Dot Comparison and Number Comparison. Both tasks included the same 20 items, which were presented twice, counterbalancing left and right presentation. Magnitudes to be compared were between 5 and 99, with four items for each of the following ratios: .91, .83, .77, .71, .67. Both quantities were presented horizontally side by side, and participants were instructed to press one of two keys (F or J), as quickly as possible, to indicate the largest one. Items were presented in random order and participants did not receive performance-based feedback. In the non-symbolic comparison task (dot comparison) the two sets of dots remained on the screen for a maximum of two seconds (to prevent counting). Overall area and convex hull for both sets of dots is kept constant following Guillaume et al. (2020). In the symbolic comparison task (Arabic numbers), the numbers remained on the screen until a response was given. Performance on both tasks was indexed by accuracy.

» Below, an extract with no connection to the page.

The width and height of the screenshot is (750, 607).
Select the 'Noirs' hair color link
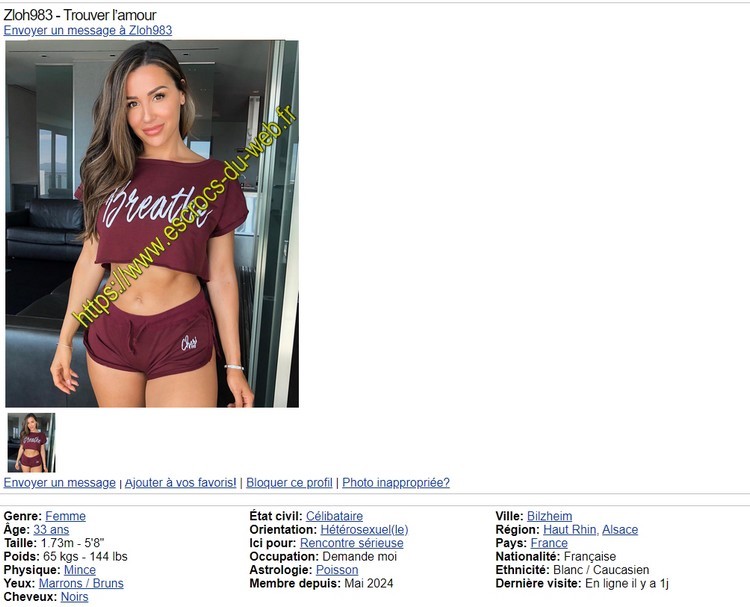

The Number Line Intervention During the intervention sessions, participants estimated the position of 30 Arabic numbers in a 0-100 bounded number line. As a form of feedback, within each item, the participants’ estimate remained visible, and the correct position of the target number appeared on the number line. When the estimate’s PAE was lower than 2.5, a message appeared on the screen that read “Excellent job”, when PAE was between 2.5 and 5 the message read “Well done, so close! and when PAE was higher than 5 the message read “Good try!” Numbers were presented in random order.
Variables in the dataset Age = age in ‘years, months’ at the start of the study Sex = female/male/non-binary or third gender/prefer not to say (as reported by parents) Math_Problem_Solving_raw = Raw score on the Math Problem Solving subtest from the WIAT III (WIAT III A & NZ, Wechsler, 2016). Math_Problem_Solving_Percentile = Percentile equivalent on the Math Problem Solving subtest from the WIAT III (WIAT III A & NZ, Wechsler, 2016). Num_Ops_Raw = Raw score on the Numerical Operations subtest from the WIAT III (WIAT III A & NZ, Wechsler, 2016). Math_Problem_Solving_Percentile = Percentile equivalent on the Numerical Operations subtest from the WIAT III (WIAT III A & NZ, Wechsler, 2016).
The remaining variables refer to participants’ performance on the study tasks. Each variable name is composed by three sections. The first one refers to the phase and session. For example, Base1 refers to the first measurement point of the baseline phase, Treat1 to the first measurement point on the treatment phase, and post1 to the first measurement point on the post-treatment phase.
The second part of the variable name refers to the task, as follows: DC = dot comparison SDC = single-digit computation NLE_UT = number line estimation (untrained set) NLE_T= number line estimation (trained set) CE = multidigit computational estimation NC = number comparison The final part of the variable name refers to the type of measure being used (i.e., acc = total correct responses and pae = percent absolute error).
Thus, variable Base2_NC_acc corresponds to accuracy on the number comparison task during the second measurement point of the baseline phase and Treat3_NLE_UT_pae refers to the percent absolute error on the untrained set of the number line task during the third session of the Treatment phase.